# Texto extraído:
● ● ● ● ● ● ●

E por que eles não exigem isso no século XXI? Nesses países, as pessoas estão cientes do perigo de usar água não tratada?

Muitas pessoas estão cientes dos perigos, mas não têm escolha, porque são apenas as que têm acesso a água não tratada de lagoas, rios ou outras fontes inseguras. Para muitos, a escolha é entre água suja ou nenhuma água. Nos países em que a WaterAid trabalha, trabalhamos em estreita colaboração com parceiros e comunidades locais para apoiar e mobilizar as pessoas para entender que a água, o saneamento e a higiene são os seus direitos humanos e que os seus governos têm o dever legal de fornecer esses serviços. Mas não é simples - muitos governos e provedores de serviços carecem de financiamento, conhecimento ou motivação para prestar os serviços, mesmo quando os cidadãos os exigem. É por isso que a WaterAid adota uma abordagem combinada e coordenada, 'de baixo para cima' e 'de cima para baixo' - mobilizando pessoas para exigir serviços, enquanto apoia e influencia governos e prestadores de serviços a fortalecerem a sua capacidade de fornecer serviços sustentáveis. Onde os tomadores de decisão simplesmente não estão dispostos ou desmotivados a fornecer água limpa, nós fazemos campanhas em estreita colaboração com as comunidades, parceiros locais e sociedade civil para exigir mudanças.

 

Com tanta tecnologia desenvolvida, por que ainda existem problemas de saneamento e acesso à água no mundo? Isso não seria facilmente resolvido com a criação de infraestrutura?

Embora a tecnologia tenha um papel vital na entrega de água potável e de sanitários para as pessoas, o problema não é o que pode ser corrigido com tecnologia. A crise é em grande parte um problema político - em que os governos não dão prioridade ao fornecimento de serviços de água potável e saneamento e, quando o fazem, não dão prioridade às pessoas mais pobres e vulneráveis. Depois, há um problema de gestão - os governos e o setor privado local carecem desesperadamente de finanças, habilidades, coordenação e instituições dedicadas para fornecer serviços de água e saneamento aos cidadãos. No nosso trabalho comunitário, usamos tecnologias simples e confiáveis, fornecidas localmente, para que as pessoas e os seus governos possam mantê-las de maneira sustentável no futuro.

● ● ● ● ● ● ●

# Trecho dos dados:
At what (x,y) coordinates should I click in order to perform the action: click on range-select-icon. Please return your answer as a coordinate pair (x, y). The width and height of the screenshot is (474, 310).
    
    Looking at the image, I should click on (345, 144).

● ● ● ● ● ● ●

# Tarefa 1:
Devolva, sem mudar nada, a parte do texto sobre água e saneamento que vai de "Com tanta tecnologia" até "criação de infraestrutura?", incluindo esse final.
# Tarefa 2:
Dê continuidade ao texto sobre água e saneamento, começando logo depois da última frase dele.

# Resposta esperada 1:
Com tanta tecnologia desenvolvida, por que ainda existem problemas de saneamento e acesso à água no mundo? Isso não seria facilmente resolvido com a criação de infraestrutura?

# Resposta esperada 2:
Para alcançar mudanças duradouras, precisamos de ver liderança política de alto nível e vontade para resolver o problema; capacidade e dinheiro no setor; e cidadãos para exigirem os seus direitos à água, saneamento e higiene.

As mudanças climáticas, geralmente com secas, ainda pioram mais a situação?

Para os mais pobres do mundo, a crise climática é uma crise da água - condições climáticas extremas que levam a secas e inundações mais frequentes, prolongadas e severas e padrões climáticos imprevisíveis. Essas mudanças no risco climático levam os sistemas de água e saneamento - já esticados - ao ponto de rutura. Sem água limpa, as pessoas correm risco constante de doenças transmitidas pela água, como a cólera. As mudanças climáticas estão a exacerbar essa ameaça. Os sistemas de esgoto são inundados com frequência crescente, contaminando as fontes de água e o meio ambiente local. As secas severas forçam as pessoas a recorrerem a fontes ainda menos seguras de água potável.

Quando eventos climáticos extremos acontecem, são as pessoas mais pobres as menos capazes de se preparar e proteger a si mesmas e aos seus ambientes. As comunidades em que trabalhamos serão as mais vulneráveis, devido ao seu acesso precário à água. Sem acesso básico à água, saneamento e higiene, as pessoas não podem lidar com as mudanças climáticas de forma alguma.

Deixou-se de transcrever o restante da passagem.